Eller PDC Coach's Corner

By Nancy Roberts, Eller Career Coach

Interacting female

Congratulations, you got the interview…on to the next step.

Find out as much as you can about the interview.

Who will be present for the interview; what kind of interview is conducted or what else might you expect is important to research. You can ask your contact, an assistant, or network through an alum. The more information you have the better prepared you can be and currently there is no excuse not to be well informed on who you will be speaking and know as much as you can about them.

Once you learn something about the interview team, research them individually-it is amazing what you can learn by being creative on the internet. Conduct your “C.S.I.” of the folks as you might be surprised how much you might have in common, even contacts-and that is always helpful to know. This is critical to establishing rapport and demonstrating a connection.

Perhaps you can identify what type of interview it will be, in advance.
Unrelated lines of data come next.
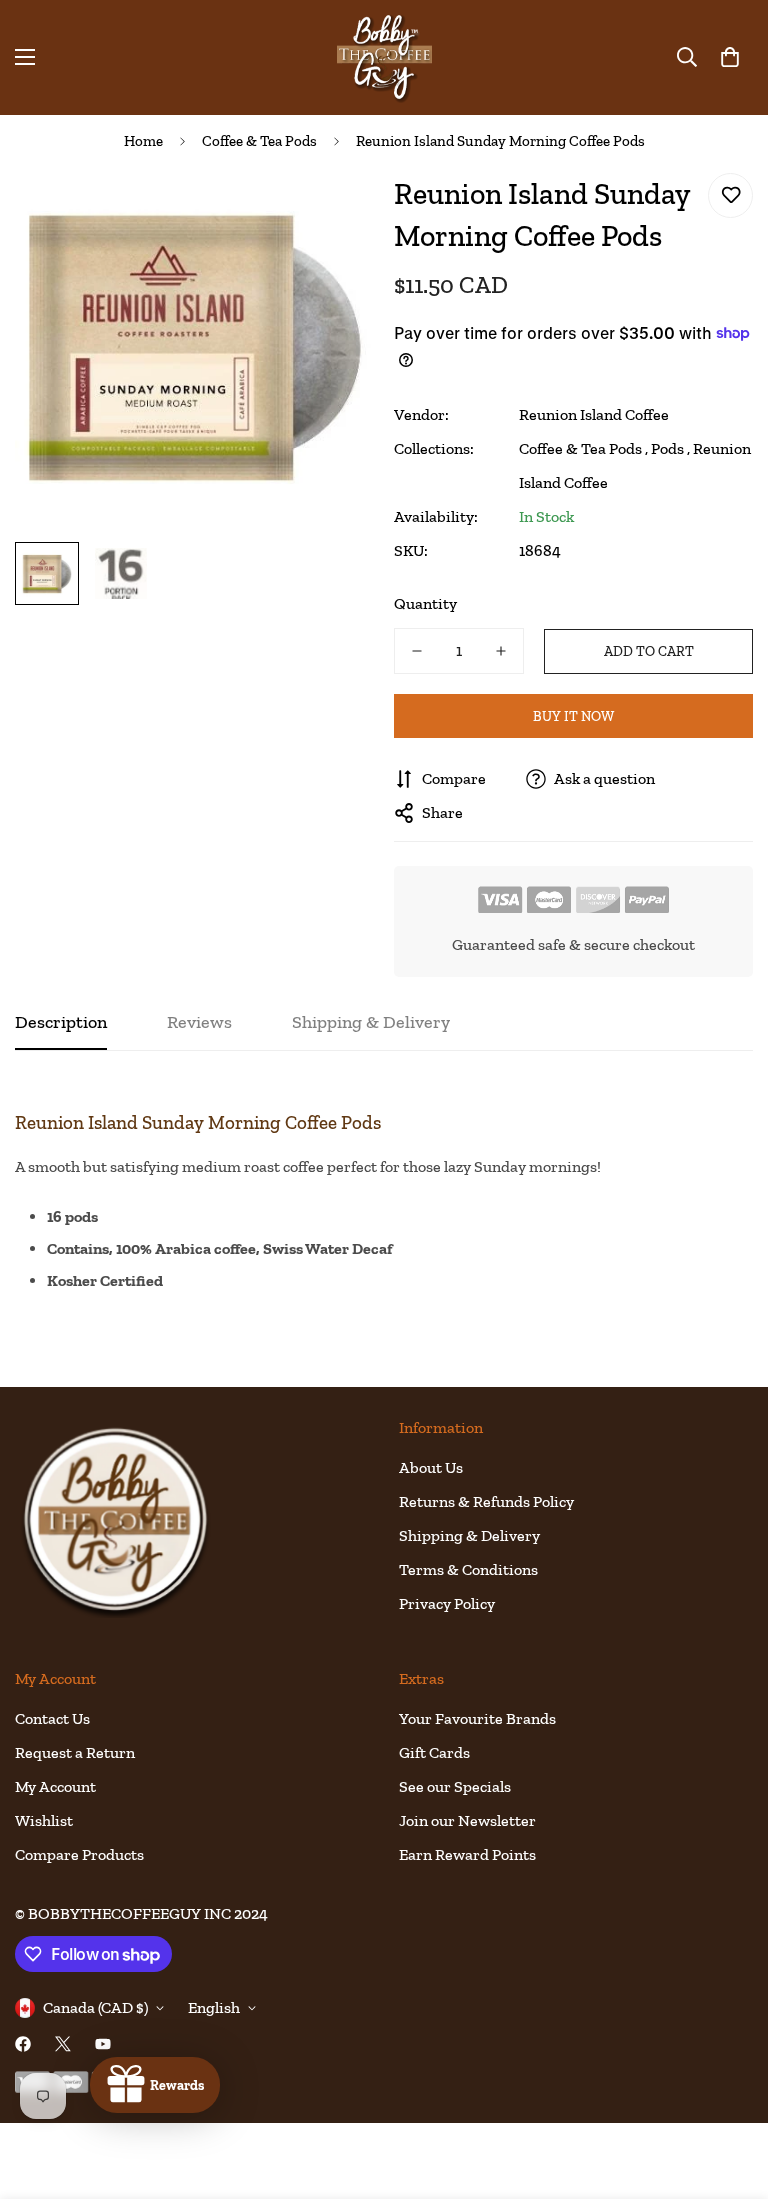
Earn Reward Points (467, 1854)
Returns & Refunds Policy (486, 1501)
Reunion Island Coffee (594, 414)
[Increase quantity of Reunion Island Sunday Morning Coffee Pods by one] (501, 651)
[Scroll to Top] (729, 2090)
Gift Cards (434, 1752)
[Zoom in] (331, 210)
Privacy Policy (447, 1603)
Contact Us (52, 1718)
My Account (55, 1786)
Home (143, 141)
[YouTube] (103, 2044)
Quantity (425, 603)
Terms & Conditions (468, 1569)
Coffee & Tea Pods (259, 141)
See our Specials (455, 1786)
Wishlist (44, 1820)
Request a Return (75, 1752)
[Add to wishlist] (730, 195)
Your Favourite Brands (477, 1718)
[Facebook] (23, 2044)
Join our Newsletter (467, 1820)
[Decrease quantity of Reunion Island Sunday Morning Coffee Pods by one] (417, 651)
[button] (730, 57)
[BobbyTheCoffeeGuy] (384, 57)
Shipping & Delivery (469, 1535)
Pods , (670, 448)
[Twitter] (63, 2044)
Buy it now (573, 716)
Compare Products (79, 1854)
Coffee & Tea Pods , (583, 448)
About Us (431, 1467)
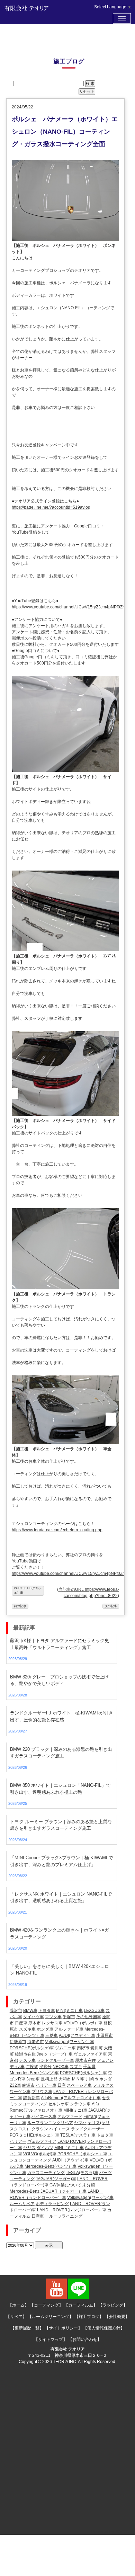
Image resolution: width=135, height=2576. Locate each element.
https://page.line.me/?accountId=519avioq (51, 507)
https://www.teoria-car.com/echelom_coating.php (57, 1529)
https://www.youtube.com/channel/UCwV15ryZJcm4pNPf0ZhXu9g (73, 607)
Is it a traditional, behavioral, situational or a combination? This knowledge helps in pinpointing where you should be spending your time in preparing for questions about yourself, your reactions to situations, your philosophy and how you would execute solutions.

Be familiar with the S.T.A.R method-

Describe the situation that you were in or the task that you needed to accomplish. Be specific; do not generalize. Give enough background or detailed information for the interviewer to understand the situation. Describe the action you took and focus on your role in the effort. Lastly, describe the outcome or result as well as what was accomplished and what you learned.

It seems obvious but cannot be stressed enough-Be prepared! Know the past, present and future goals of the organization. There is a beginning, middle and end to the interview, and be aware of the transition and respond accordingly.

  1. The greeting typically revolves around small talk, and be sure to express appreciation for the interviewer’s time. Take their lead as to when the transition occurs to the body of the interview…but dance with them and follow their steps accordingly.
  2. During the main body of the interview: make sure you understand the question and have them clarify otherwise or rephrase the question. It is perfectly fine to take a moment and collect your thoughts before responding. Study possible interview questions and prepare your answer in advance.
  3. Be aware of the transition to the end of the interview. You likely might be asked if you have any questions; have some, and a next step might be discussed. If not, then ask what the next step is.
  4. At your earliest possible convenience follow up and through with each interviewer if possible. Thank them for their time and consideration. Always, always, always, dress for the job you want, be on time, be positive, be enthusiastic, speak clearly, and establish and maintain eye contact throughout the interview

Most importantly, be yourself, be genuine and be authentic!